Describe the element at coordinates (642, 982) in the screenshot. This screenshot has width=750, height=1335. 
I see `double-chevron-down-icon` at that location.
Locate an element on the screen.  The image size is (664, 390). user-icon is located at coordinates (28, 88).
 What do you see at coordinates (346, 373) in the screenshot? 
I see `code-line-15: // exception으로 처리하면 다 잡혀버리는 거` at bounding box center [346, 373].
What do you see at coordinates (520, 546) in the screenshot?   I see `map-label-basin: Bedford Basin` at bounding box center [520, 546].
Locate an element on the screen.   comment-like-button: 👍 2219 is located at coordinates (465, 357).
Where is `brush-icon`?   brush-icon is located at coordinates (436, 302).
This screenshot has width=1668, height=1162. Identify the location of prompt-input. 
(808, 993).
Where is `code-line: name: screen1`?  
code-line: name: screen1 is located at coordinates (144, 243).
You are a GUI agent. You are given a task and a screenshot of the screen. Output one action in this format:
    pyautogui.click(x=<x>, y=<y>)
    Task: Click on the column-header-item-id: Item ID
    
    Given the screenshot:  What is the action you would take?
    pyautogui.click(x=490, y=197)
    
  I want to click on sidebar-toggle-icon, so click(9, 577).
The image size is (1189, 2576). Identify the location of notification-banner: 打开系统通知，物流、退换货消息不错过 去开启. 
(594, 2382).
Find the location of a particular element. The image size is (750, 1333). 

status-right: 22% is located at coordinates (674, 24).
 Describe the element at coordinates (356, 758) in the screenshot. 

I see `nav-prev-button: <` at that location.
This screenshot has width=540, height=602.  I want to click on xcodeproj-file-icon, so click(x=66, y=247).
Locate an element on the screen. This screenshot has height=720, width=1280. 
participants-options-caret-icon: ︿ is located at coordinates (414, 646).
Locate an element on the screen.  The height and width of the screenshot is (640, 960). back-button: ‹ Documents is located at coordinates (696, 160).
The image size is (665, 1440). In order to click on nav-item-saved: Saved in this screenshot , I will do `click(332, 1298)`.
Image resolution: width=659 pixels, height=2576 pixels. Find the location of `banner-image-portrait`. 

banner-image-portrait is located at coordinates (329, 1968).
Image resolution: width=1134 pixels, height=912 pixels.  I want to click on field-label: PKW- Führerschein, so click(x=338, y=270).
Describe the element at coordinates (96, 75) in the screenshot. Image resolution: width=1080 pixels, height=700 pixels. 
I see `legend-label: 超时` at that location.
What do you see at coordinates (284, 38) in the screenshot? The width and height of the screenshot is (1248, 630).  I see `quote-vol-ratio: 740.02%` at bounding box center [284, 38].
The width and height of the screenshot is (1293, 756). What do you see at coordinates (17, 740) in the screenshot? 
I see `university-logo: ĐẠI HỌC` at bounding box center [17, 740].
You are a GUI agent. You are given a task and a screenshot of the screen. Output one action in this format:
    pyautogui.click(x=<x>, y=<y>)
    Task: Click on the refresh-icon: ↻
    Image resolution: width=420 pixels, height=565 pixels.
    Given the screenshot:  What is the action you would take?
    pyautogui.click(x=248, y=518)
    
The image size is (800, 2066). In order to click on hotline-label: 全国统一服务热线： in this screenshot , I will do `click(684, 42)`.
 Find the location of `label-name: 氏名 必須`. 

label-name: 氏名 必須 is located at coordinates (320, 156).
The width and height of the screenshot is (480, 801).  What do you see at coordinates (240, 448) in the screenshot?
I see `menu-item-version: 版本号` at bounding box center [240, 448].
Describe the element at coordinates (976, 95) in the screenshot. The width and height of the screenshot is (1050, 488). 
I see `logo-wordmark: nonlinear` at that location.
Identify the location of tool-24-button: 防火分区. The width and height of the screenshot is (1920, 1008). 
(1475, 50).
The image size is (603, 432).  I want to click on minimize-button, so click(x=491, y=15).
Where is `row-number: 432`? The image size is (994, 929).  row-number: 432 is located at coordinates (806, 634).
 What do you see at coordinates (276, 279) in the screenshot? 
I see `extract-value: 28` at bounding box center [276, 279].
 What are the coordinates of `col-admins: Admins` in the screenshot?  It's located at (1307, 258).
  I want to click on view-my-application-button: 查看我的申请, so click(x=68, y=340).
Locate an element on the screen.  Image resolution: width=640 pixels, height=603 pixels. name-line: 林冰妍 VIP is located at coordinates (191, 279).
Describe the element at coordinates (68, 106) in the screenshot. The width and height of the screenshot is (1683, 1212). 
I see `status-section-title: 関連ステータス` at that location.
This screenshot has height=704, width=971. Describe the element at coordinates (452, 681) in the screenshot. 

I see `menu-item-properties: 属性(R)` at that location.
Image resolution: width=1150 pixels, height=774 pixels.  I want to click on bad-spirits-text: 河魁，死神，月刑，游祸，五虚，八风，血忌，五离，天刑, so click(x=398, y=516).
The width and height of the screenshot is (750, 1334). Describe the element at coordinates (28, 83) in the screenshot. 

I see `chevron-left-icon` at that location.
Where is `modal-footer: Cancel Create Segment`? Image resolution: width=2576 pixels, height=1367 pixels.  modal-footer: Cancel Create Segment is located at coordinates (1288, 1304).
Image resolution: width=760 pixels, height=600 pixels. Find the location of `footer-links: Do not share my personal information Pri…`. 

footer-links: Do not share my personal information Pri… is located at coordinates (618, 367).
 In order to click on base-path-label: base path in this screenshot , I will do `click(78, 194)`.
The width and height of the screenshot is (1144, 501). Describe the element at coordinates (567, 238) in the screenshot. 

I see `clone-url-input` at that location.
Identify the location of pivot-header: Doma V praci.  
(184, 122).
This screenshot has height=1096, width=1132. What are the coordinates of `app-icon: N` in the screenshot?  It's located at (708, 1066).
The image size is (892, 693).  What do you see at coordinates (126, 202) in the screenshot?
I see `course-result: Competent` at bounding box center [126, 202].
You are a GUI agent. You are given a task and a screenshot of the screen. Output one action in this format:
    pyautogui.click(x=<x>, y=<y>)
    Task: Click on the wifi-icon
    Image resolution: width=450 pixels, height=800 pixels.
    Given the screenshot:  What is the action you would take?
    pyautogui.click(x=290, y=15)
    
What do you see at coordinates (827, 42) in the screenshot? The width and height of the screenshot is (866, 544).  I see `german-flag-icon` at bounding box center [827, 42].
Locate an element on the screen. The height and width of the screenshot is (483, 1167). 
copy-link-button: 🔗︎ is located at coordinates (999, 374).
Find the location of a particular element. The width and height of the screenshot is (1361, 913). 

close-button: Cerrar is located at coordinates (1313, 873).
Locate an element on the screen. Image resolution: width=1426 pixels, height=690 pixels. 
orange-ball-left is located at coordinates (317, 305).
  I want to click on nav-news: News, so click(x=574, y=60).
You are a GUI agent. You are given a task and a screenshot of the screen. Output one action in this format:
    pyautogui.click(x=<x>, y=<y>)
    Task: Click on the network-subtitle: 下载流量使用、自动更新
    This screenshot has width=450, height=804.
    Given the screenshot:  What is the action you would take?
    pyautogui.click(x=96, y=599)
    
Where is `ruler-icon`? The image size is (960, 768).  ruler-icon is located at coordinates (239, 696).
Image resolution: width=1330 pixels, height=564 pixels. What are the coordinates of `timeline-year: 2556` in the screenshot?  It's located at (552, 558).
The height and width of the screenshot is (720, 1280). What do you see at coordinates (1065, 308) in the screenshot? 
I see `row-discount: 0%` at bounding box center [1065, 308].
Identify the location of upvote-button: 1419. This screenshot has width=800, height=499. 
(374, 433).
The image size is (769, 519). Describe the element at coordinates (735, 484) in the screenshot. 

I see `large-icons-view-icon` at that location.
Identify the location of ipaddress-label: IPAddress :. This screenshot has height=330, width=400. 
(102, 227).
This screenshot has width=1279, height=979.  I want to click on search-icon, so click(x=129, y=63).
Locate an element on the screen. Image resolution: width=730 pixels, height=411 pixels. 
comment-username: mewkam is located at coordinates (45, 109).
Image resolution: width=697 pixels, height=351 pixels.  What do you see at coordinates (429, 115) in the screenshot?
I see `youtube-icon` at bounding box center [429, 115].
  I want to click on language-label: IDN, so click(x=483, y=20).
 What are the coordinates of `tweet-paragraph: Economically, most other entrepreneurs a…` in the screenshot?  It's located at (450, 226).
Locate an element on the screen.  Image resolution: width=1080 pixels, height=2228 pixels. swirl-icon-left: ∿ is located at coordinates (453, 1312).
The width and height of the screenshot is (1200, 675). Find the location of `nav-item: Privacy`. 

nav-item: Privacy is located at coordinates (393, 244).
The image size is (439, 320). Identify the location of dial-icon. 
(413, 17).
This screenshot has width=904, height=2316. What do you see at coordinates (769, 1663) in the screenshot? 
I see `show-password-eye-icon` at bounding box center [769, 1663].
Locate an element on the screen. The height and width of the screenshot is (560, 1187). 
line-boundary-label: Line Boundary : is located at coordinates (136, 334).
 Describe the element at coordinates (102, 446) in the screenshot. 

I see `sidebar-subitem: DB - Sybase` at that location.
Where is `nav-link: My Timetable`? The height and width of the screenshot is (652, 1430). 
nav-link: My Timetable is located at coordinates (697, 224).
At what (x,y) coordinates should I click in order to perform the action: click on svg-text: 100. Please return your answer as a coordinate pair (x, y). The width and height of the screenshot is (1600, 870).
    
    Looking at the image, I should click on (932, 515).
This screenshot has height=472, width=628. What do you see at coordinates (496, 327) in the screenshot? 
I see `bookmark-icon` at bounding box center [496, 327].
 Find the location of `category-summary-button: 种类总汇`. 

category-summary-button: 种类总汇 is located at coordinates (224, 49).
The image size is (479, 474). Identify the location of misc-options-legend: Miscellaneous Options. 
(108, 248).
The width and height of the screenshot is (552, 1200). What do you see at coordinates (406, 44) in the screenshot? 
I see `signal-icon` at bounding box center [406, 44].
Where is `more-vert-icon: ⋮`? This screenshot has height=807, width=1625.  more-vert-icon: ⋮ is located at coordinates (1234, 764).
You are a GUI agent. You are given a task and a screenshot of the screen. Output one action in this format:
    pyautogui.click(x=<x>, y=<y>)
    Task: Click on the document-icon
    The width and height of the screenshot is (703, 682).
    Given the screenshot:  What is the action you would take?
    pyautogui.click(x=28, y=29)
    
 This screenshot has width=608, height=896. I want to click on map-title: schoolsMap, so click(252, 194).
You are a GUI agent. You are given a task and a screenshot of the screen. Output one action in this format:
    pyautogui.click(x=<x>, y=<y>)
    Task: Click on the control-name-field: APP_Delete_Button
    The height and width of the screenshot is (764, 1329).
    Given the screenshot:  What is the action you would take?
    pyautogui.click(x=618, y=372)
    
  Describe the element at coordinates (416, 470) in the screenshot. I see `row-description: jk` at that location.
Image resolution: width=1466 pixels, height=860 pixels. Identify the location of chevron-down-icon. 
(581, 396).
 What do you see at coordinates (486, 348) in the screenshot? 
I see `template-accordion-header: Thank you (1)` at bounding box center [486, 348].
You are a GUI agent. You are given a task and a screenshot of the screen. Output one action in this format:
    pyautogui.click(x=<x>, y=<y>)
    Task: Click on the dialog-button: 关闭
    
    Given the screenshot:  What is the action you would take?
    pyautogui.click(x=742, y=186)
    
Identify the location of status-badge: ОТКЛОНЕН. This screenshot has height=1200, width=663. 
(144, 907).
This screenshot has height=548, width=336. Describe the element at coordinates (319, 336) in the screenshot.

· · · · · · ·

Your assignment – Please copy the lines of the records above, starting with the line containing "This screenshot has height=472, width=628." and going on through the line containing "coordinates (1234, 764).", swapping "What do you see at" for "What is shown at" and leaving everything else as is.

Result of this task –
This screenshot has height=472, width=628. What is shown at coordinates (496, 327) in the screenshot? 
I see `bookmark-icon` at bounding box center [496, 327].
 Find the location of `category-summary-button: 种类总汇`. 

category-summary-button: 种类总汇 is located at coordinates (224, 49).
The image size is (479, 474). Identify the location of misc-options-legend: Miscellaneous Options. 
(108, 248).
The width and height of the screenshot is (552, 1200). What is shown at coordinates (406, 44) in the screenshot? 
I see `signal-icon` at bounding box center [406, 44].
Where is `more-vert-icon: ⋮`? This screenshot has height=807, width=1625.  more-vert-icon: ⋮ is located at coordinates (1234, 764).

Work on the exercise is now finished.